- **What you are asked to do**
Restate word for word the material below, starting at the line that contains "Click the SIZE OZ column header" and stopping after the last line; skip pictures.

==== Records for the exercise ====

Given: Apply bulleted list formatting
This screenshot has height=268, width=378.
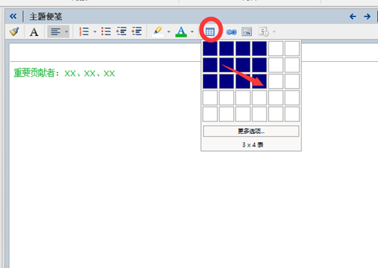Looking at the screenshot, I should click(x=106, y=32).
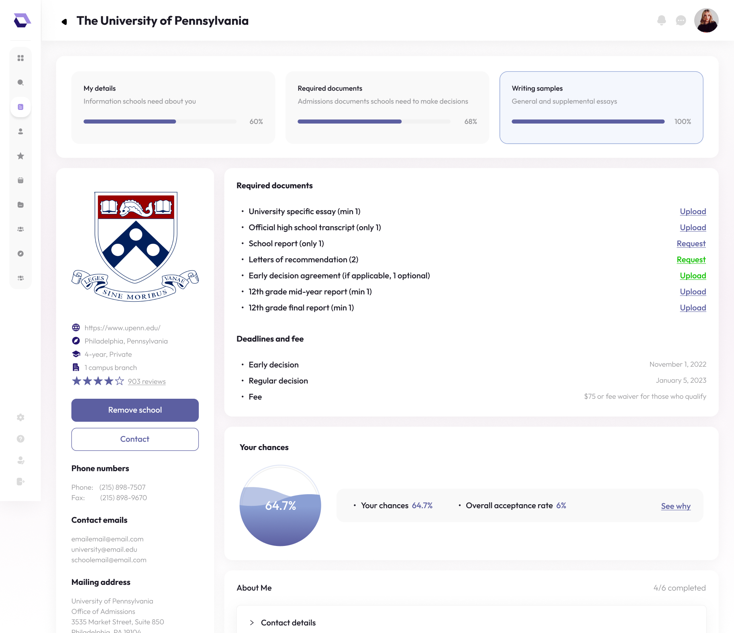The image size is (734, 633).
Task: Click the Remove school button
Action: pyautogui.click(x=135, y=410)
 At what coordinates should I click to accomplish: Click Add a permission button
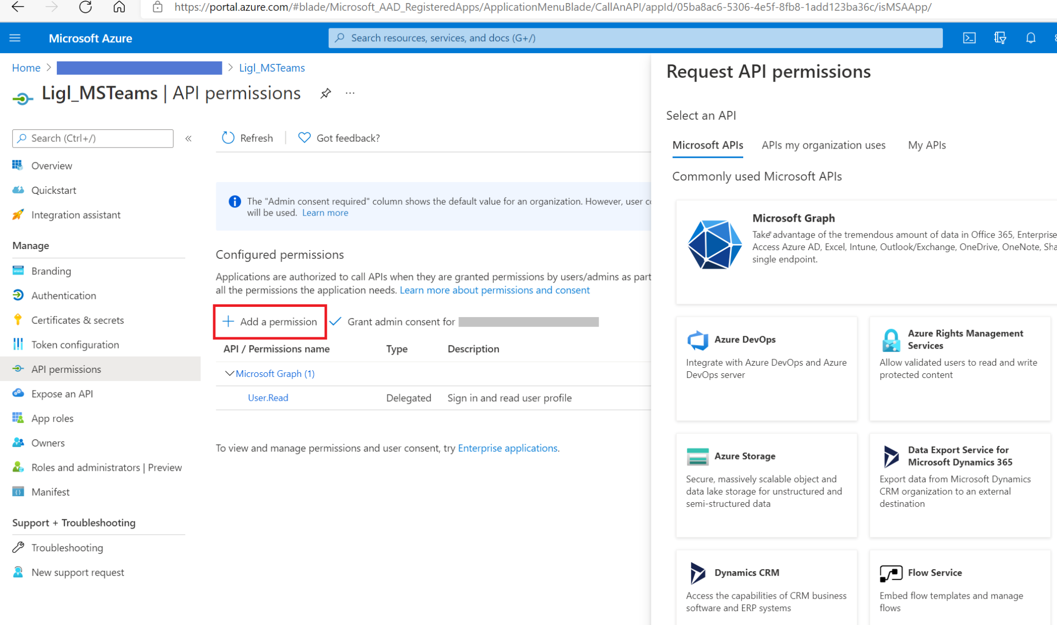click(270, 321)
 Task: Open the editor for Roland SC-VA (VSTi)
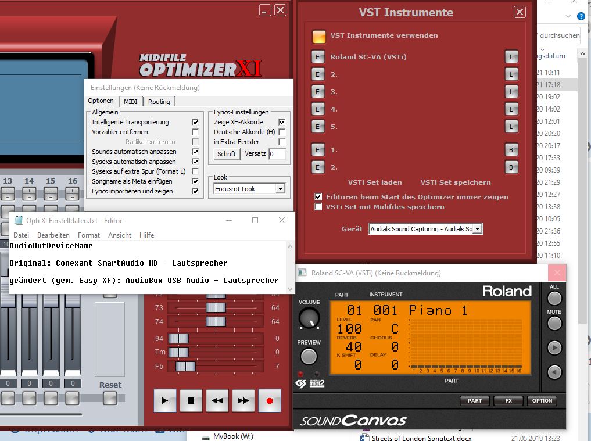point(317,56)
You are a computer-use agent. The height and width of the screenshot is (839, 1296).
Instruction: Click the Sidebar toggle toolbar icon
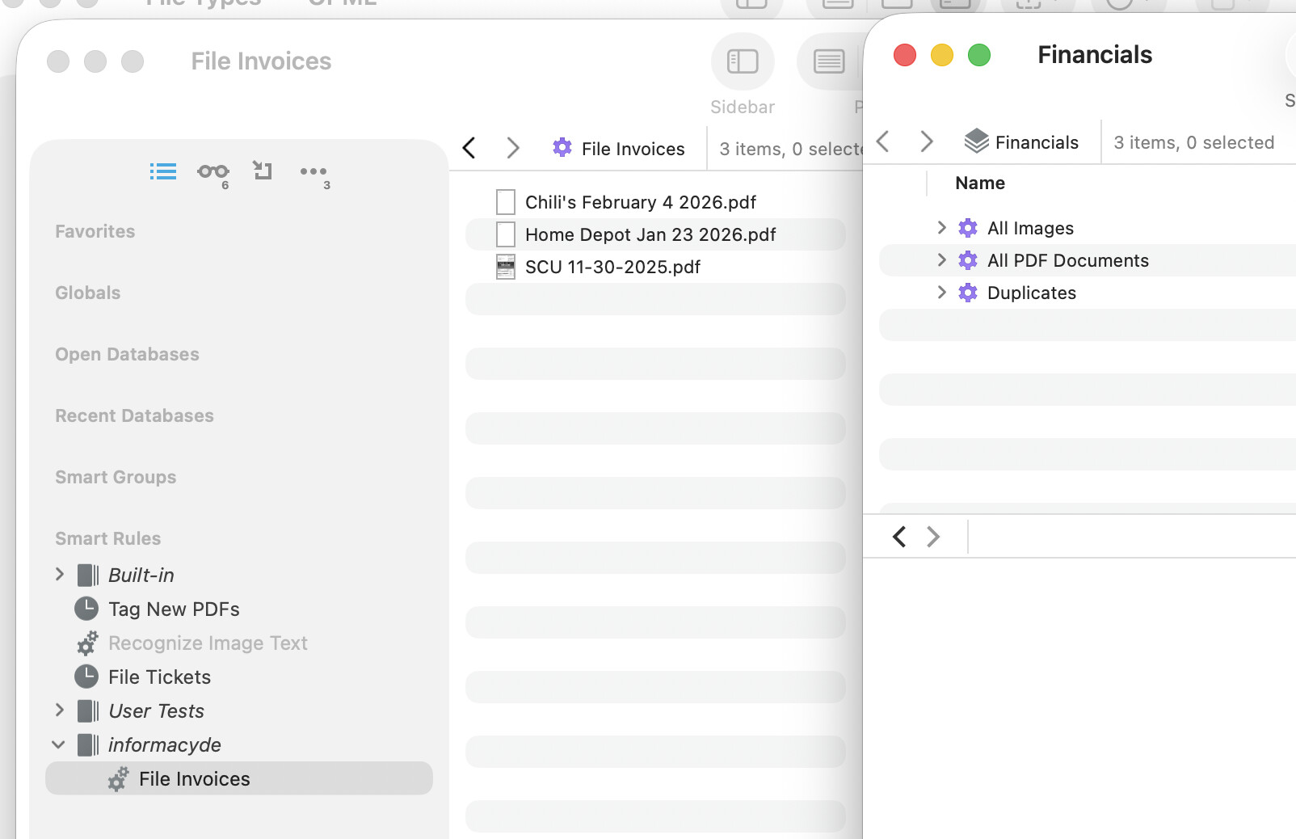tap(742, 61)

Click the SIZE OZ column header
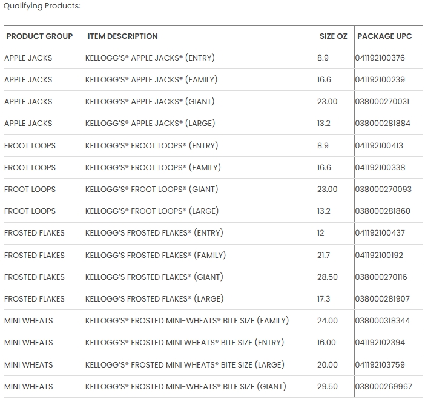click(334, 36)
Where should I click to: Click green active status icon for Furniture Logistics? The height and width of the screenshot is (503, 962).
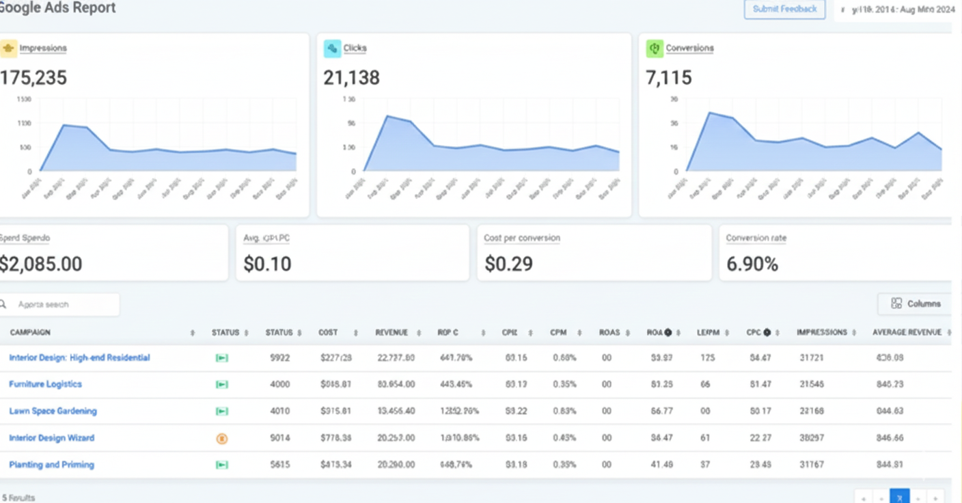click(221, 385)
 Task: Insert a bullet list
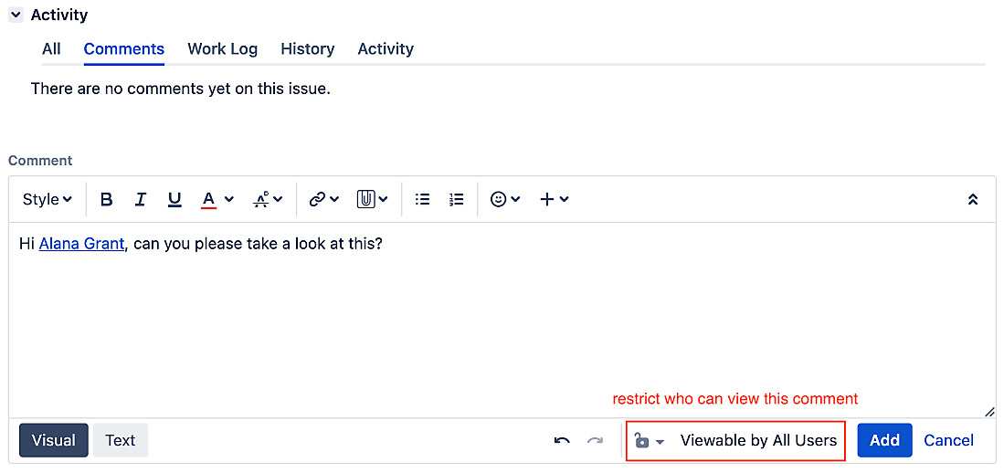[422, 199]
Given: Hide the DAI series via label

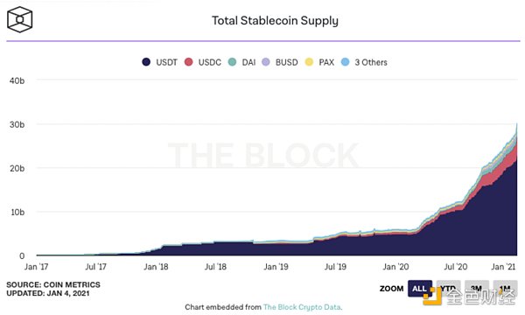Looking at the screenshot, I should point(249,62).
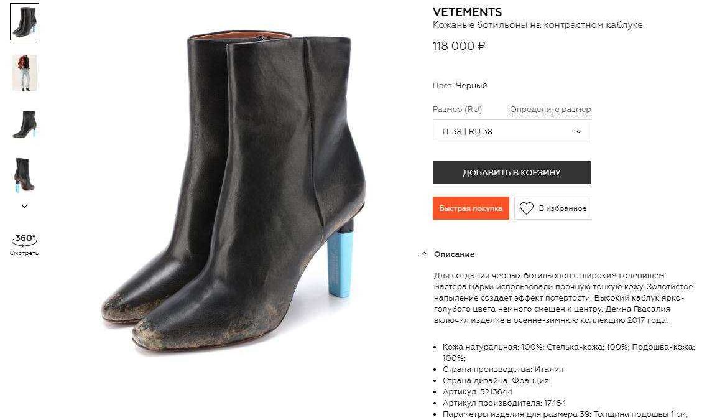Image resolution: width=707 pixels, height=420 pixels.
Task: Show more thumbnails with down chevron
Action: coord(25,206)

====

- **Solution to the problem**
Click the SIZE OZ column header
click(334, 36)
Where should I click to: Click green active status icon for Furniture Logistics? The height and width of the screenshot is (503, 962).
click(221, 385)
 Task: Insert a bullet list
[422, 199]
Given: Hide the DAI series via label

Looking at the screenshot, I should point(249,62).
Image resolution: width=707 pixels, height=420 pixels.
Task: Show more thumbnails with down chevron
Action: coord(25,206)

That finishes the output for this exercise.